-- begin --
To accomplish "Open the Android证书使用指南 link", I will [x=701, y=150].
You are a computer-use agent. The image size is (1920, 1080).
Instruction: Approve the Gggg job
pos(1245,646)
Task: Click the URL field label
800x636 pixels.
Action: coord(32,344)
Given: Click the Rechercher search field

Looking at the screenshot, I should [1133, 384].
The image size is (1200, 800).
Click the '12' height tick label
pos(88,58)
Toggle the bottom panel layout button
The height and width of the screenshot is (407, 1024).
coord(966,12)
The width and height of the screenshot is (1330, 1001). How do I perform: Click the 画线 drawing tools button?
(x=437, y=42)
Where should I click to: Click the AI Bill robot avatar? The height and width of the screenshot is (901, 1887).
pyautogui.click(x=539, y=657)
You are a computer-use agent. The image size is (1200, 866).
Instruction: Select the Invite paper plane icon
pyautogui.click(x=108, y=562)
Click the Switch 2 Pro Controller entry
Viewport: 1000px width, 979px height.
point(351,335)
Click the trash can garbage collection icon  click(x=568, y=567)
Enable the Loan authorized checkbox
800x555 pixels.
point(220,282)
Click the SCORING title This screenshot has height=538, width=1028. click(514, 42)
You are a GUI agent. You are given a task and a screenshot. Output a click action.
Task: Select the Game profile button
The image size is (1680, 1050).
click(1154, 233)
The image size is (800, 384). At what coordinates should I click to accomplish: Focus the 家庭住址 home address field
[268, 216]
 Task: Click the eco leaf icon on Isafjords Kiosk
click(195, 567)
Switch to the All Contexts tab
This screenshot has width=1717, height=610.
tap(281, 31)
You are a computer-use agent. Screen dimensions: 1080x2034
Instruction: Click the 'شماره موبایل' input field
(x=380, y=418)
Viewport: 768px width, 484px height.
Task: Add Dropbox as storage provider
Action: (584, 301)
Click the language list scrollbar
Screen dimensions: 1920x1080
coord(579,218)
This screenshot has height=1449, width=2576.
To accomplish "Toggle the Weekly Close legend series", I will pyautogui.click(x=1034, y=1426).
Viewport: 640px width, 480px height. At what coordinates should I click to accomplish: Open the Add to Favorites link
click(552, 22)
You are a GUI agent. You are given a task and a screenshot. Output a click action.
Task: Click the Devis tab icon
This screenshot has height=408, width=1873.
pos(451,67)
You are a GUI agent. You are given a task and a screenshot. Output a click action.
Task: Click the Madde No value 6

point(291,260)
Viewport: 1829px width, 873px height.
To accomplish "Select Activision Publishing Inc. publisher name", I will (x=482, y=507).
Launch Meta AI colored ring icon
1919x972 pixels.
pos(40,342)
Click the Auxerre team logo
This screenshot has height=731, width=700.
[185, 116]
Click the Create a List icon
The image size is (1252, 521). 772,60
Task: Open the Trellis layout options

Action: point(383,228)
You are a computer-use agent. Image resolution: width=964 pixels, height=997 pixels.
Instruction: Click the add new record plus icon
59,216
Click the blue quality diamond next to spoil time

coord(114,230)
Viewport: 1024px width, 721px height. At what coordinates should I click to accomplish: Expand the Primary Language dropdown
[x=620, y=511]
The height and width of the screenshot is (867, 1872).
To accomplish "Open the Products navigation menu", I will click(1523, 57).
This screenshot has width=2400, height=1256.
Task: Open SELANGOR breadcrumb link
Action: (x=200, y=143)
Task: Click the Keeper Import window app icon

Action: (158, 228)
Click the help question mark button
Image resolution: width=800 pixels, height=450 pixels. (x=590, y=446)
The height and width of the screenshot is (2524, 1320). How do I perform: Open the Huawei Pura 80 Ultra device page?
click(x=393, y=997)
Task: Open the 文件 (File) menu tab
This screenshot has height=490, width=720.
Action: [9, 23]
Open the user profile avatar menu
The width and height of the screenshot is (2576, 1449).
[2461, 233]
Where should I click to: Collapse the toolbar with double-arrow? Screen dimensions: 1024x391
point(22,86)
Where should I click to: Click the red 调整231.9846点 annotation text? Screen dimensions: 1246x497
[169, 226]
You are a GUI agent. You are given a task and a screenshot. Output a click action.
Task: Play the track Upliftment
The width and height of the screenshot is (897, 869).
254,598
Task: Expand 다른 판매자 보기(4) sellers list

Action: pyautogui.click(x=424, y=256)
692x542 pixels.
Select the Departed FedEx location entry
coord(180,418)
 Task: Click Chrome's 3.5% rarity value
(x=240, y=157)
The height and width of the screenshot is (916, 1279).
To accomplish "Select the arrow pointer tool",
-- end --
> _Aim of the exercise_:
Rewrite all of the material above, replacing every occurrence of "Where should I click to" with "Which spot should I click to" and keeping everything else identical.

> _Result below_:
To accomplish "Open the Android证书使用指南 link", I will [x=701, y=150].
You are a computer-use agent. The image size is (1920, 1080).
Instruction: Approve the Gggg job
pos(1245,646)
Task: Click the URL field label
800x636 pixels.
Action: coord(32,344)
Given: Click the Rechercher search field

Looking at the screenshot, I should [1133, 384].
The image size is (1200, 800).
Click the '12' height tick label
pos(88,58)
Toggle the bottom panel layout button
The height and width of the screenshot is (407, 1024).
coord(966,12)
The width and height of the screenshot is (1330, 1001). How do I perform: Click the 画线 drawing tools button?
(x=437, y=42)
Which spot should I click to: Click the AI Bill robot avatar? The height and width of the screenshot is (901, 1887).
pyautogui.click(x=539, y=657)
You are a computer-use agent. The image size is (1200, 866).
Instruction: Select the Invite paper plane icon
pyautogui.click(x=108, y=562)
Click the Switch 2 Pro Controller entry
Viewport: 1000px width, 979px height.
point(351,335)
Click the trash can garbage collection icon  click(x=568, y=567)
Enable the Loan authorized checkbox
800x555 pixels.
point(220,282)
Click the SCORING title This screenshot has height=538, width=1028. click(514, 42)
You are a GUI agent. You are given a task and a screenshot. Output a click action.
Task: Select the Game profile button
The image size is (1680, 1050).
click(1154, 233)
The image size is (800, 384). At what coordinates should I click to accomplish: Focus the 家庭住址 home address field
[268, 216]
 Task: Click the eco leaf icon on Isafjords Kiosk
click(195, 567)
Switch to the All Contexts tab
This screenshot has width=1717, height=610.
tap(281, 31)
You are a computer-use agent. Screen dimensions: 1080x2034
Instruction: Click the 'شماره موبایل' input field
(x=380, y=418)
Viewport: 768px width, 484px height.
Task: Add Dropbox as storage provider
Action: (584, 301)
Click the language list scrollbar
Screen dimensions: 1920x1080
coord(579,218)
This screenshot has height=1449, width=2576.
To accomplish "Toggle the Weekly Close legend series", I will pyautogui.click(x=1034, y=1426).
Viewport: 640px width, 480px height. At what coordinates should I click to accomplish: Open the Add to Favorites link
click(552, 22)
You are a GUI agent. You are given a task and a screenshot. Output a click action.
Task: Click the Devis tab icon
This screenshot has height=408, width=1873.
pos(451,67)
You are a GUI agent. You are given a task and a screenshot. Output a click action.
Task: Click the Madde No value 6

point(291,260)
Viewport: 1829px width, 873px height.
To accomplish "Select Activision Publishing Inc. publisher name", I will (x=482, y=507).
Launch Meta AI colored ring icon
1919x972 pixels.
pos(40,342)
Click the Auxerre team logo
This screenshot has height=731, width=700.
[185, 116]
Click the Create a List icon
The image size is (1252, 521). 772,60
Task: Open the Trellis layout options

Action: point(383,228)
You are a computer-use agent. Image resolution: width=964 pixels, height=997 pixels.
Instruction: Click the add new record plus icon
59,216
Click the blue quality diamond next to spoil time

coord(114,230)
Viewport: 1024px width, 721px height. At what coordinates should I click to accomplish: Expand the Primary Language dropdown
[x=620, y=511]
The height and width of the screenshot is (867, 1872).
To accomplish "Open the Products navigation menu", I will click(1523, 57).
This screenshot has width=2400, height=1256.
Task: Open SELANGOR breadcrumb link
Action: (x=200, y=143)
Task: Click the Keeper Import window app icon

Action: (158, 228)
Click the help question mark button
Image resolution: width=800 pixels, height=450 pixels. (x=590, y=446)
The height and width of the screenshot is (2524, 1320). How do I perform: Open the Huawei Pura 80 Ultra device page?
click(x=393, y=997)
Task: Open the 文件 (File) menu tab
This screenshot has height=490, width=720.
Action: [9, 23]
Open the user profile avatar menu
The width and height of the screenshot is (2576, 1449).
[2461, 233]
Which spot should I click to: Collapse the toolbar with double-arrow? Screen dimensions: 1024x391
point(22,86)
Which spot should I click to: Click the red 调整231.9846点 annotation text? Screen dimensions: 1246x497
[169, 226]
You are a GUI agent. You are given a task and a screenshot. Output a click action.
Task: Play the track Upliftment
The width and height of the screenshot is (897, 869).
254,598
Task: Expand 다른 판매자 보기(4) sellers list

Action: pyautogui.click(x=424, y=256)
692x542 pixels.
Select the Departed FedEx location entry
coord(180,418)
 Task: Click Chrome's 3.5% rarity value
(x=240, y=157)
The height and width of the screenshot is (916, 1279).
To accomplish "Select the arrow pointer tool",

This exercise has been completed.